• _Source information_
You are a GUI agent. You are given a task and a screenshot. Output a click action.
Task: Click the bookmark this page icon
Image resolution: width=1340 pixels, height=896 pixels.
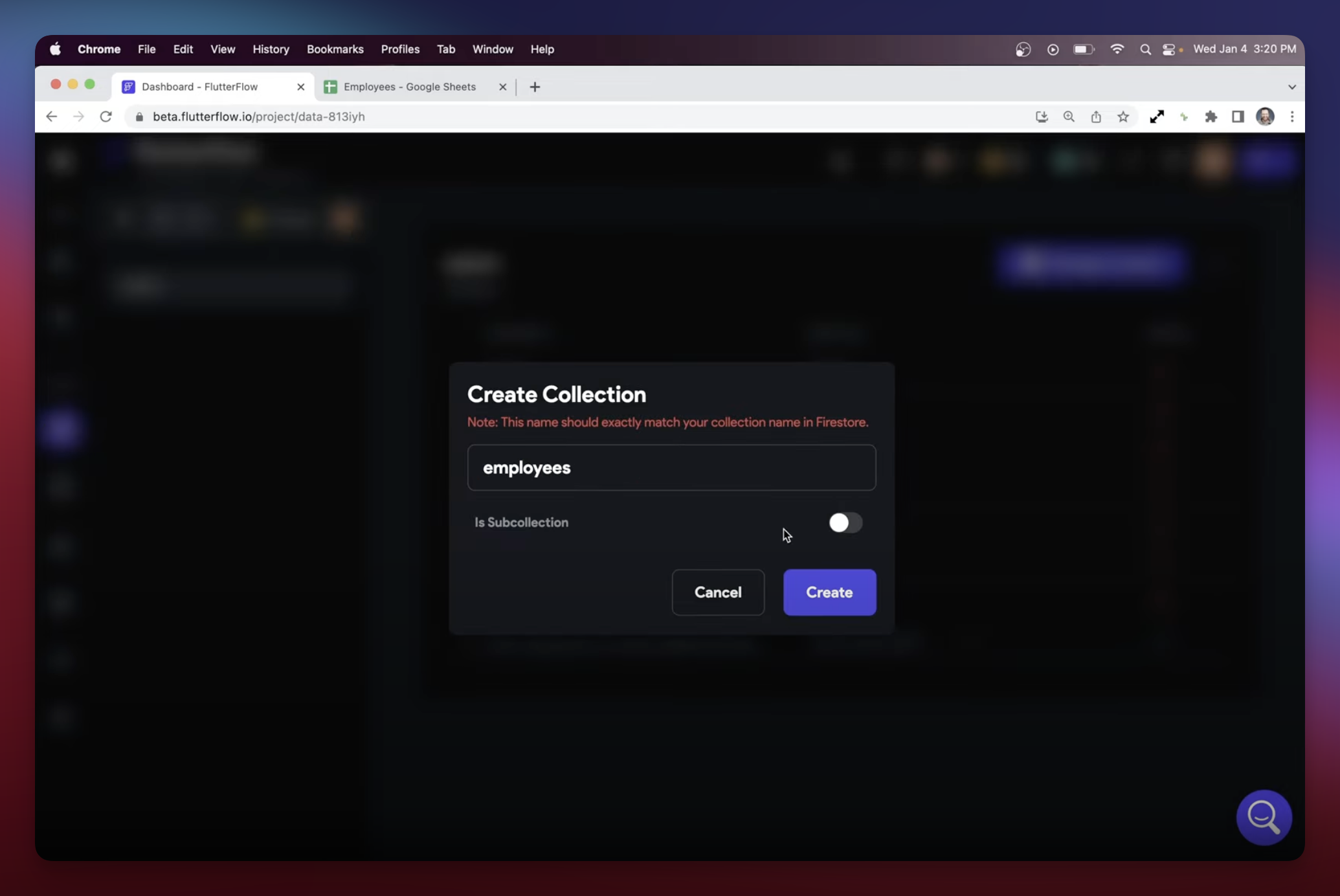(1124, 117)
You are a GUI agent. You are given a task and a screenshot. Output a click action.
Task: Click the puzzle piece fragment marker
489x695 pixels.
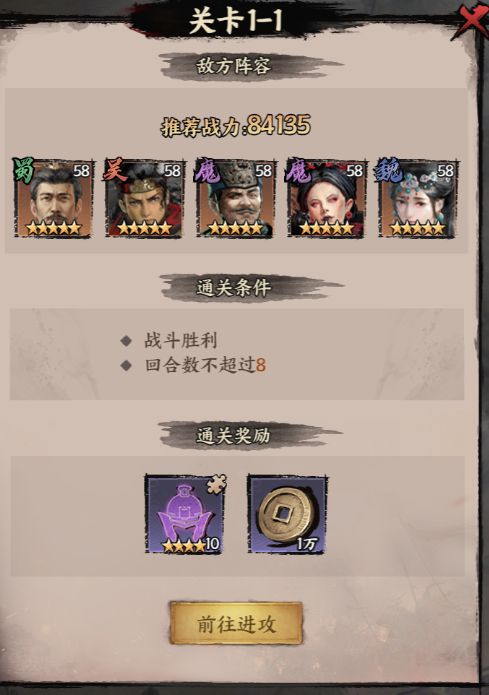(217, 484)
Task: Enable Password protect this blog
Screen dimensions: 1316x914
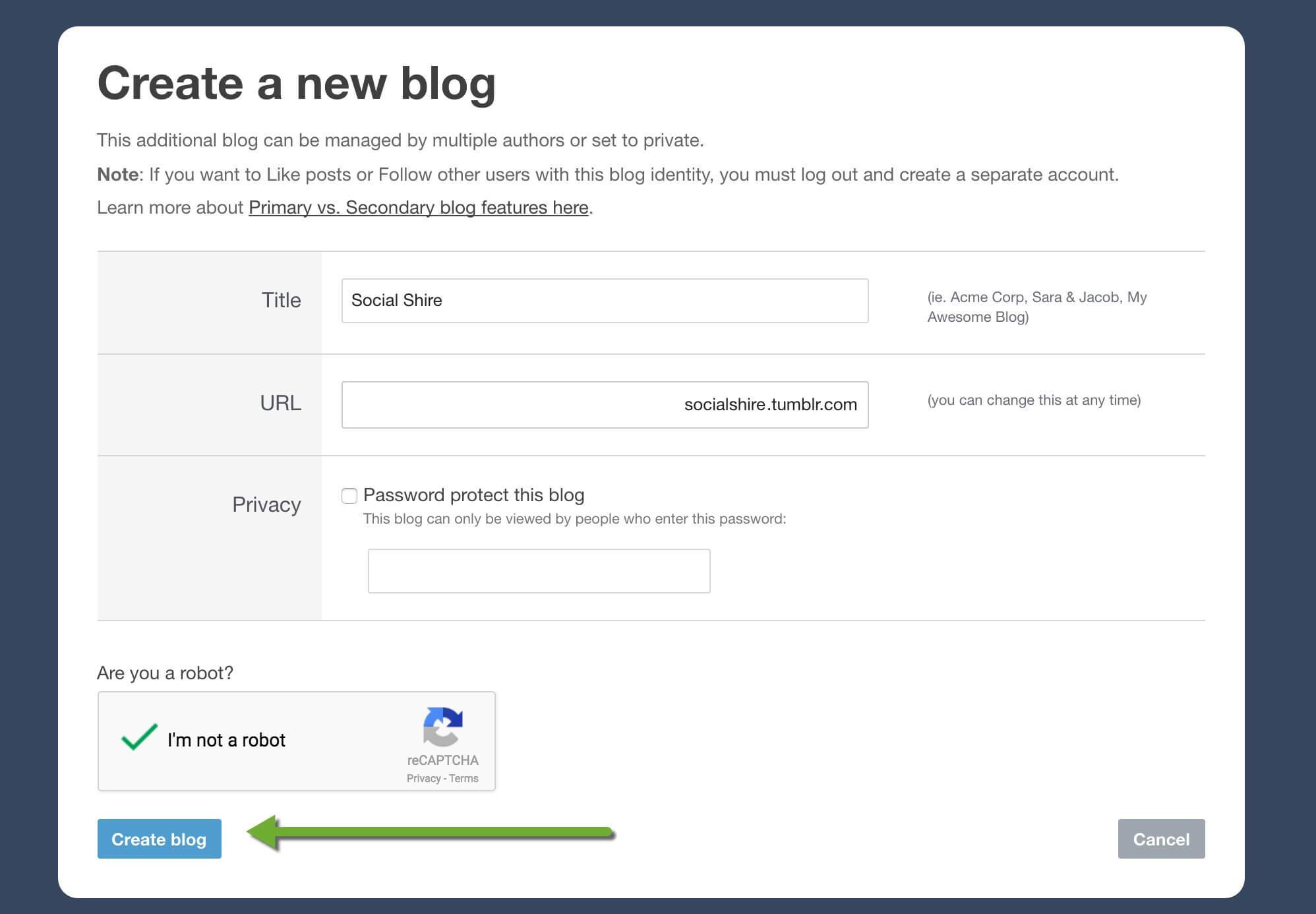Action: pos(349,495)
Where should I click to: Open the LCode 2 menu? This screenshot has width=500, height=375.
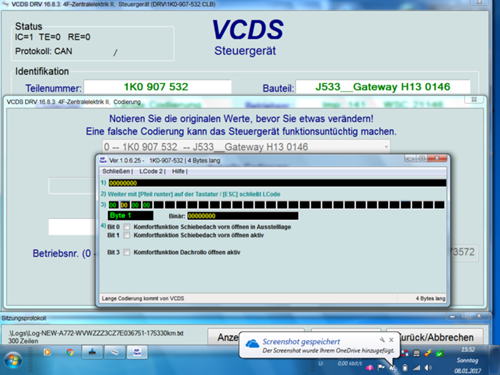click(x=151, y=171)

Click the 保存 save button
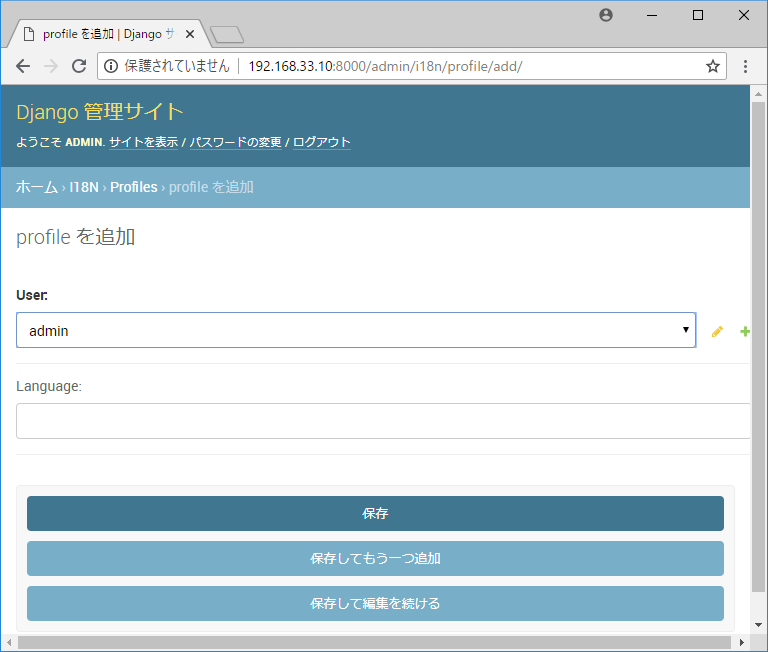(375, 513)
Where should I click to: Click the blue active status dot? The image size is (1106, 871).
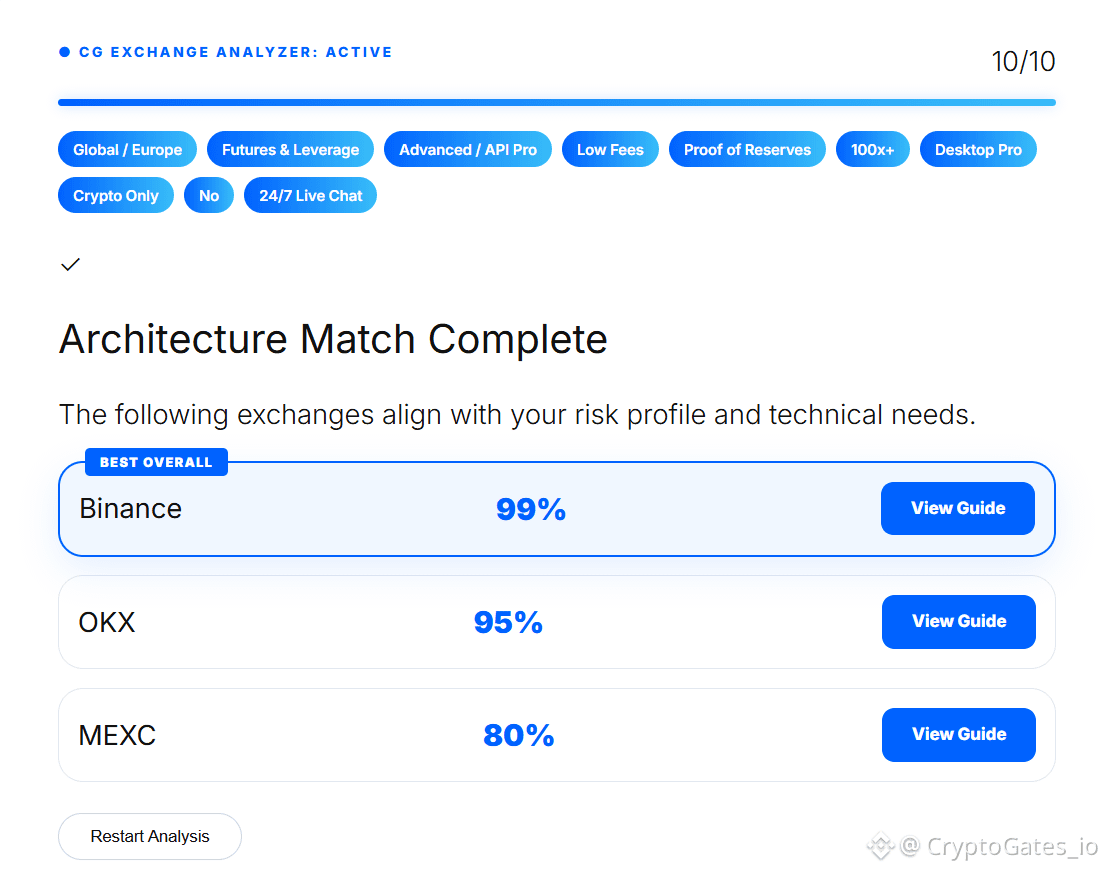pos(64,51)
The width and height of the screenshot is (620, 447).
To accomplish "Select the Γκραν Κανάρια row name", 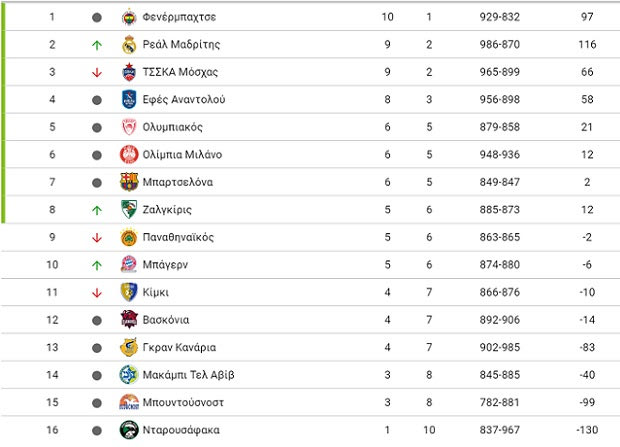I will click(x=179, y=347).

• _Aim of the task_
Starting at the line containing "Where should I click to: Open" and finishing at the line containing "The width and", return those lines exactly as they appear above, without the pictures.

• _Written solution_
Where should I click to: Open the LCode 2 menu? This screenshot has width=500, height=375.
click(x=151, y=171)

Click the 保存 save button
(375, 513)
Where should I click to: Click the blue active status dot? The image size is (1106, 871).
pos(64,51)
The width and height of the screenshot is (620, 447).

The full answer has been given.